§ **TASK DIRECTIONS**: The entries follow. Please return all of them exactly.

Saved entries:
━━━━━━━━━━━━━━━━━━━━━━━━━━━━━━

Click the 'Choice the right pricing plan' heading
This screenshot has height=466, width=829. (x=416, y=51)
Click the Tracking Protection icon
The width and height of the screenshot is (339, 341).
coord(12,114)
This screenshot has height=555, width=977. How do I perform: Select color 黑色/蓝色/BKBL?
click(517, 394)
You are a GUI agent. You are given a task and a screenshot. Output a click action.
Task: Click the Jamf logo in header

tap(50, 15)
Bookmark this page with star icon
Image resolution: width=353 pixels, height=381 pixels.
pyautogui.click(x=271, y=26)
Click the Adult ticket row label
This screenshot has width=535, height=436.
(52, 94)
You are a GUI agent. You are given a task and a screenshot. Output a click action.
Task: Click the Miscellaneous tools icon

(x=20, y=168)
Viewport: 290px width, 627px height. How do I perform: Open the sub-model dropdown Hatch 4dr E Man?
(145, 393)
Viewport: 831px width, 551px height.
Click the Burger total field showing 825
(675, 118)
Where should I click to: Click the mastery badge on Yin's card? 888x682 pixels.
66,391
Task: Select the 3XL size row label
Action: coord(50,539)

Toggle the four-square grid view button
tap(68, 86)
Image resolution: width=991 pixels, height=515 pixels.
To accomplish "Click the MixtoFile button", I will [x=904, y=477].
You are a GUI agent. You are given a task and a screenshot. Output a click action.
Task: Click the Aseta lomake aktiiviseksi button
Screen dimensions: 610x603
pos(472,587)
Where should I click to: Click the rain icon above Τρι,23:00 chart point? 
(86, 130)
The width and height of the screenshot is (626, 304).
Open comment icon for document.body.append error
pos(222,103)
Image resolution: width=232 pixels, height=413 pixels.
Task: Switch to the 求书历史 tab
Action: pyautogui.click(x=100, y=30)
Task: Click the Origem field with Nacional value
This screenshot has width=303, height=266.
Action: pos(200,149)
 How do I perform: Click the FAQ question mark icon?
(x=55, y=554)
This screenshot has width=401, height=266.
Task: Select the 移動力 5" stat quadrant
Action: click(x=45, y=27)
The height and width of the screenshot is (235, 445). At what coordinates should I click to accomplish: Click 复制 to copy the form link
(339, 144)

━━━━━━━━━━━━━━━━━━━━━━━━━━━━━━

§ **ANSWER FOR THIS EXERCISE**:
Click the 'Choice the right pricing plan' heading
This screenshot has height=466, width=829. (x=416, y=51)
Click the Tracking Protection icon
The width and height of the screenshot is (339, 341).
coord(12,114)
This screenshot has height=555, width=977. How do I perform: Select color 黑色/蓝色/BKBL?
click(517, 394)
You are a GUI agent. You are given a task and a screenshot. Output a click action.
Task: Click the Jamf logo in header

tap(50, 15)
Bookmark this page with star icon
Image resolution: width=353 pixels, height=381 pixels.
pyautogui.click(x=271, y=26)
Click the Adult ticket row label
This screenshot has width=535, height=436.
(52, 94)
You are a GUI agent. You are given a task and a screenshot. Output a click action.
Task: Click the Miscellaneous tools icon

(x=20, y=168)
Viewport: 290px width, 627px height. How do I perform: Open the sub-model dropdown Hatch 4dr E Man?
(145, 393)
Viewport: 831px width, 551px height.
Click the Burger total field showing 825
(675, 118)
Where should I click to: Click the mastery badge on Yin's card? 888x682 pixels.
66,391
Task: Select the 3XL size row label
Action: coord(50,539)

Toggle the four-square grid view button
tap(68, 86)
Image resolution: width=991 pixels, height=515 pixels.
To accomplish "Click the MixtoFile button", I will [x=904, y=477].
You are a GUI agent. You are given a task and a screenshot. Output a click action.
Task: Click the Aseta lomake aktiiviseksi button
Screen dimensions: 610x603
pos(472,587)
Where should I click to: Click the rain icon above Τρι,23:00 chart point? 
(86, 130)
The width and height of the screenshot is (626, 304).
Open comment icon for document.body.append error
pos(222,103)
Image resolution: width=232 pixels, height=413 pixels.
Task: Switch to the 求书历史 tab
Action: pyautogui.click(x=100, y=30)
Task: Click the Origem field with Nacional value
This screenshot has width=303, height=266.
Action: pos(200,149)
 How do I perform: Click the FAQ question mark icon?
(x=55, y=554)
This screenshot has width=401, height=266.
Task: Select the 移動力 5" stat quadrant
Action: click(x=45, y=27)
The height and width of the screenshot is (235, 445). At what coordinates should I click to accomplish: Click 复制 to copy the form link
(339, 144)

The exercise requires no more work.